When I discovered this antique Rose of Sharon or Whig Rose quilt, I was immediately enchanted and I christened it “Quilted Joy” as every busy inch exudes joyfulness and makes one smile. I love all the charming details: from the happy birds to the unique border. From that first moment, I wanted to recreate it and the Quilt Study was the perfect catalyst to get my fingers moving.
I began by studying the quilt closely and was very impressed with the design creativity and the amazing hand workmanship. The quilt appears to be a labor of love, going well beyond the average appliqué quilt. Rose patterns were often used for wedding quilts and it is easy to imagine a bride or her mother creating this joyous example for such an occasion. Rose of Sharon is a reference to the Bible verse, the Song of Solomon 2:1-3:
”I am the Rose of Sharon, and the lily of the valleys. As the lily among thorns, so is my love among the daughters. As the apple tree among the trees of the wood, so is my beloved among the sons. I sat down under his shadow with great delight, and his fruit was sweet to my taste.”
That blissful scene seems to come to life on the quilt with the birds enjoying berries while safely nestled between all the beautiful flowers.
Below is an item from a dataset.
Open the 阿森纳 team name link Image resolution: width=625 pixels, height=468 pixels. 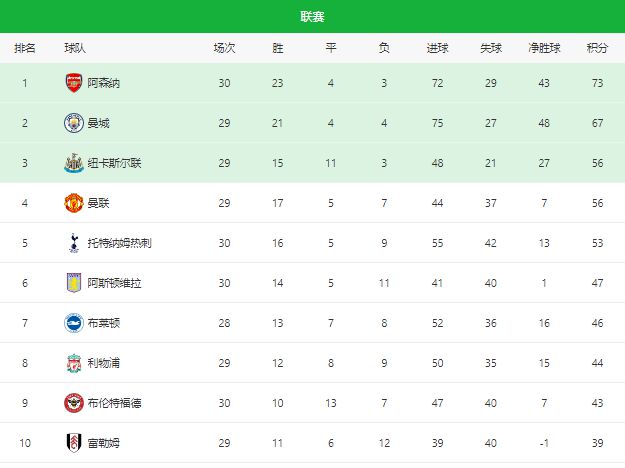(104, 83)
However, our unknown maker could have been “voting with her needle” and used this pattern to show her strong support for the Whig party (Whig Rose) or alternatively, the Democrats (Whig’s Defeat or Democratic Rose). Unfortunately, this quilt, like the majority of 19th-century quilts, has little provenance and we can only wonder about the true motivation for creating such a masterpiece. Perhaps the maker was passionate about religion and politics or just loved to quilt like me.
I chose to make a slightly simpler, scaled down version. It was hard to leave out any of the wonderful motifs and the intertwined designs were a bit tricky to separate. And once the needle was finally in hand, the small scale made for many challenging hours of handwork (appliqué, embroidery and quilting). The design process was continuous, as I worked to make the study quilt my own while honoring the vision and capturing the joy of the original maker.